ピクセル座標グラウンディングデータ:

|---|

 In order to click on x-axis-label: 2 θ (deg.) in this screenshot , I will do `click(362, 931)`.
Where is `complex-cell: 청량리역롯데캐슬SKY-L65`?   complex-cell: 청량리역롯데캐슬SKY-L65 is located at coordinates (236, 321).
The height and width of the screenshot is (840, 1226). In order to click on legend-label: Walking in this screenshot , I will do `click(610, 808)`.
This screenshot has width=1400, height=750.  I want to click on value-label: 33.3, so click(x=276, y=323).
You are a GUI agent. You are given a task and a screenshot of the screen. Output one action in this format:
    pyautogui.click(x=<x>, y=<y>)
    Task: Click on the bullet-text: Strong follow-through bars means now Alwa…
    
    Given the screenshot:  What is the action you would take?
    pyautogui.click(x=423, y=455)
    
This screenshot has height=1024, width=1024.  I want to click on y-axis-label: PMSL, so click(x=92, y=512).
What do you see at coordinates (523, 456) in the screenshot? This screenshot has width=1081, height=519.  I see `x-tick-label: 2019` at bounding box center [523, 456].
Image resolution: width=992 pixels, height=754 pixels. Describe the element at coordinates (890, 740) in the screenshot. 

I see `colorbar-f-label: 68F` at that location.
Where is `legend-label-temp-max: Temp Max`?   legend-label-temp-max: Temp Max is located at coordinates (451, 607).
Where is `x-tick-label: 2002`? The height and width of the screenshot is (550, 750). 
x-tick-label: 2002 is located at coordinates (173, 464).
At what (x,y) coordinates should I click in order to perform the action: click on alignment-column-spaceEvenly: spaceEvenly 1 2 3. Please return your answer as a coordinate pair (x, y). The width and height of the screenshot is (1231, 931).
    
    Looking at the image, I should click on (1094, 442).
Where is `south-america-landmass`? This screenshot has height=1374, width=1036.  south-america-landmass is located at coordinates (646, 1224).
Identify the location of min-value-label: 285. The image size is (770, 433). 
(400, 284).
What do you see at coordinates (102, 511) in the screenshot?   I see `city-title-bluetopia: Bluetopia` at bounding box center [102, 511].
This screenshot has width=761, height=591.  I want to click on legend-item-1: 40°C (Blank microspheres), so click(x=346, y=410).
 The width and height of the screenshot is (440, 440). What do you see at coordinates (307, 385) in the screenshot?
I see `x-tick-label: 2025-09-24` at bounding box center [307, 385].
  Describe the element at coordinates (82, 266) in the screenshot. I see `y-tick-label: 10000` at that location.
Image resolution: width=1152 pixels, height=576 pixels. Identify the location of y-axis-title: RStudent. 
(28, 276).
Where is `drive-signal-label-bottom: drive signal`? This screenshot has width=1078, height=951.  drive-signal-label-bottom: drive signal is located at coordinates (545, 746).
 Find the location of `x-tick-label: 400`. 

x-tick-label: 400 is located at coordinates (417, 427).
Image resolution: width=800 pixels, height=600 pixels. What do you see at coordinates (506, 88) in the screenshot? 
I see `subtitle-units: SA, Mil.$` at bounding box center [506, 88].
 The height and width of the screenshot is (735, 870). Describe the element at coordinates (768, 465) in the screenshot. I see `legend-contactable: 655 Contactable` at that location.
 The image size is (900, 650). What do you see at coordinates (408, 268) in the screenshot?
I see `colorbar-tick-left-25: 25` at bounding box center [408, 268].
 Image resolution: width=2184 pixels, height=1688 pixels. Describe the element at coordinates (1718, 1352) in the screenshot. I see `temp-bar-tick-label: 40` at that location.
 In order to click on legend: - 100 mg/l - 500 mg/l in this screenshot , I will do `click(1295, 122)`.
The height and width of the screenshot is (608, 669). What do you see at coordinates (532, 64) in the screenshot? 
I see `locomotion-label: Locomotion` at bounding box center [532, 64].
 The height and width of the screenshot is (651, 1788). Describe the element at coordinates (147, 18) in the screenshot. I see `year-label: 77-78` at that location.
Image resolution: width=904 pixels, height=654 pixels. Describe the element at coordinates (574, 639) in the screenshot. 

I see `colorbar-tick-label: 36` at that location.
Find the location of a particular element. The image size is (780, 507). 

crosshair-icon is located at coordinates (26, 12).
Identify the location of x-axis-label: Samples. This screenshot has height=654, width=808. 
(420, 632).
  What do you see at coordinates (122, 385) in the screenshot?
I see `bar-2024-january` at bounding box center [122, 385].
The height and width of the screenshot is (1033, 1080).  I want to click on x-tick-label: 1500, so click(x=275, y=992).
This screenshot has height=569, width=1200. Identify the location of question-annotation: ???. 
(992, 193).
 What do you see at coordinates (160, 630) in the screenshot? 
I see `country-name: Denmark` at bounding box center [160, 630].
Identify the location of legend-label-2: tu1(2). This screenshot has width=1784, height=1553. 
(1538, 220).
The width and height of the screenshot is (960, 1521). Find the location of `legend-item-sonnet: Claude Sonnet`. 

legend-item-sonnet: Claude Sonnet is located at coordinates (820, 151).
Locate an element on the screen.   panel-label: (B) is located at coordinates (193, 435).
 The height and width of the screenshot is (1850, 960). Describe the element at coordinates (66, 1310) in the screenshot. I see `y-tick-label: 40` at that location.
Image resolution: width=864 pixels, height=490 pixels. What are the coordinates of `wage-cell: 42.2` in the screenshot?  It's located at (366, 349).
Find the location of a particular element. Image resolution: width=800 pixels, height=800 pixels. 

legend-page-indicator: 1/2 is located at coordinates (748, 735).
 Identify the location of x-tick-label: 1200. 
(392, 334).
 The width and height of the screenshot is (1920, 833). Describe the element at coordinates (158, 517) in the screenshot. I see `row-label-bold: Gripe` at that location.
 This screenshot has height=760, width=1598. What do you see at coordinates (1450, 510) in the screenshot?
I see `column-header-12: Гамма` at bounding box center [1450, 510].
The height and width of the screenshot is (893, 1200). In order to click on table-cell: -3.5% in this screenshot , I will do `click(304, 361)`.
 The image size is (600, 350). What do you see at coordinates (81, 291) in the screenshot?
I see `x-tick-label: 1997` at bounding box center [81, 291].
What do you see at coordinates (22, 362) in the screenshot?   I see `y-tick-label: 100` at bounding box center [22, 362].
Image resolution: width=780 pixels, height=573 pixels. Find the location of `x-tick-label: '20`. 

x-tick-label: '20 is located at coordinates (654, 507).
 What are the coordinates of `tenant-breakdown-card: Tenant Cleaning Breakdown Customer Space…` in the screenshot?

|---|

§ 設問
上のデータ全体で「Where is」を「Locate」に置き換え、それ以外は何も変えずに各行をもう一度書き出してください。

§ 解答
 In order to click on x-axis-label: 2 θ (deg.) in this screenshot , I will do `click(362, 931)`.
Locate `complex-cell: 청량리역롯데캐슬SKY-L65`?   complex-cell: 청량리역롯데캐슬SKY-L65 is located at coordinates (236, 321).
The height and width of the screenshot is (840, 1226). In order to click on legend-label: Walking in this screenshot , I will do `click(610, 808)`.
This screenshot has width=1400, height=750.  I want to click on value-label: 33.3, so click(x=276, y=323).
You are a GUI agent. You are given a task and a screenshot of the screen. Output one action in this format:
    pyautogui.click(x=<x>, y=<y>)
    Task: Click on the bullet-text: Strong follow-through bars means now Alwa…
    
    Given the screenshot:  What is the action you would take?
    pyautogui.click(x=423, y=455)
    
This screenshot has height=1024, width=1024.  I want to click on y-axis-label: PMSL, so click(x=92, y=512).
What do you see at coordinates (523, 456) in the screenshot? This screenshot has width=1081, height=519.  I see `x-tick-label: 2019` at bounding box center [523, 456].
Image resolution: width=992 pixels, height=754 pixels. Describe the element at coordinates (890, 740) in the screenshot. 

I see `colorbar-f-label: 68F` at that location.
Locate `legend-label-temp-max: Temp Max`?   legend-label-temp-max: Temp Max is located at coordinates (451, 607).
Locate `x-tick-label: 2002`? The height and width of the screenshot is (550, 750). 
x-tick-label: 2002 is located at coordinates (173, 464).
At what (x,y) coordinates should I click in order to perform the action: click on alignment-column-spaceEvenly: spaceEvenly 1 2 3. Please return your answer as a coordinate pair (x, y). The width and height of the screenshot is (1231, 931).
    
    Looking at the image, I should click on (1094, 442).
Locate `south-america-landmass`? This screenshot has height=1374, width=1036.  south-america-landmass is located at coordinates (646, 1224).
Identify the location of min-value-label: 285. The image size is (770, 433). 
(400, 284).
What do you see at coordinates (102, 511) in the screenshot?   I see `city-title-bluetopia: Bluetopia` at bounding box center [102, 511].
This screenshot has width=761, height=591.  I want to click on legend-item-1: 40°C (Blank microspheres), so click(x=346, y=410).
 The width and height of the screenshot is (440, 440). What do you see at coordinates (307, 385) in the screenshot?
I see `x-tick-label: 2025-09-24` at bounding box center [307, 385].
  Describe the element at coordinates (82, 266) in the screenshot. I see `y-tick-label: 10000` at that location.
Image resolution: width=1152 pixels, height=576 pixels. Identify the location of y-axis-title: RStudent. 
(28, 276).
Locate `drive-signal-label-bottom: drive signal`? This screenshot has width=1078, height=951.  drive-signal-label-bottom: drive signal is located at coordinates (545, 746).
 Find the location of `x-tick-label: 400`. 

x-tick-label: 400 is located at coordinates (417, 427).
Image resolution: width=800 pixels, height=600 pixels. What do you see at coordinates (506, 88) in the screenshot? 
I see `subtitle-units: SA, Mil.$` at bounding box center [506, 88].
 The height and width of the screenshot is (735, 870). Describe the element at coordinates (768, 465) in the screenshot. I see `legend-contactable: 655 Contactable` at that location.
 The image size is (900, 650). What do you see at coordinates (408, 268) in the screenshot?
I see `colorbar-tick-left-25: 25` at bounding box center [408, 268].
 Image resolution: width=2184 pixels, height=1688 pixels. Describe the element at coordinates (1718, 1352) in the screenshot. I see `temp-bar-tick-label: 40` at that location.
 In order to click on legend: - 100 mg/l - 500 mg/l in this screenshot , I will do `click(1295, 122)`.
The height and width of the screenshot is (608, 669). What do you see at coordinates (532, 64) in the screenshot? 
I see `locomotion-label: Locomotion` at bounding box center [532, 64].
 The height and width of the screenshot is (651, 1788). Describe the element at coordinates (147, 18) in the screenshot. I see `year-label: 77-78` at that location.
Image resolution: width=904 pixels, height=654 pixels. Describe the element at coordinates (574, 639) in the screenshot. 

I see `colorbar-tick-label: 36` at that location.
Find the location of a particular element. The image size is (780, 507). 

crosshair-icon is located at coordinates (26, 12).
Identify the location of x-axis-label: Samples. This screenshot has height=654, width=808. 
(420, 632).
  What do you see at coordinates (122, 385) in the screenshot?
I see `bar-2024-january` at bounding box center [122, 385].
The height and width of the screenshot is (1033, 1080).  I want to click on x-tick-label: 1500, so click(x=275, y=992).
This screenshot has height=569, width=1200. Identify the location of question-annotation: ???. 
(992, 193).
 What do you see at coordinates (160, 630) in the screenshot? 
I see `country-name: Denmark` at bounding box center [160, 630].
Identify the location of legend-label-2: tu1(2). This screenshot has width=1784, height=1553. 
(1538, 220).
The width and height of the screenshot is (960, 1521). Find the location of `legend-item-sonnet: Claude Sonnet`. 

legend-item-sonnet: Claude Sonnet is located at coordinates (820, 151).
Locate an element on the screen.   panel-label: (B) is located at coordinates (193, 435).
 The height and width of the screenshot is (1850, 960). Describe the element at coordinates (66, 1310) in the screenshot. I see `y-tick-label: 40` at that location.
Image resolution: width=864 pixels, height=490 pixels. What are the coordinates of `wage-cell: 42.2` in the screenshot?  It's located at (366, 349).
Find the location of a particular element. Image resolution: width=800 pixels, height=800 pixels. 

legend-page-indicator: 1/2 is located at coordinates (748, 735).
 Identify the location of x-tick-label: 1200. 
(392, 334).
 The width and height of the screenshot is (1920, 833). Describe the element at coordinates (158, 517) in the screenshot. I see `row-label-bold: Gripe` at that location.
 This screenshot has height=760, width=1598. What do you see at coordinates (1450, 510) in the screenshot?
I see `column-header-12: Гамма` at bounding box center [1450, 510].
The height and width of the screenshot is (893, 1200). In order to click on table-cell: -3.5% in this screenshot , I will do `click(304, 361)`.
 The image size is (600, 350). What do you see at coordinates (81, 291) in the screenshot?
I see `x-tick-label: 1997` at bounding box center [81, 291].
What do you see at coordinates (22, 362) in the screenshot?   I see `y-tick-label: 100` at bounding box center [22, 362].
Image resolution: width=780 pixels, height=573 pixels. Find the location of `x-tick-label: '20`. 

x-tick-label: '20 is located at coordinates (654, 507).
 What are the coordinates of `tenant-breakdown-card: Tenant Cleaning Breakdown Customer Space…` in the screenshot?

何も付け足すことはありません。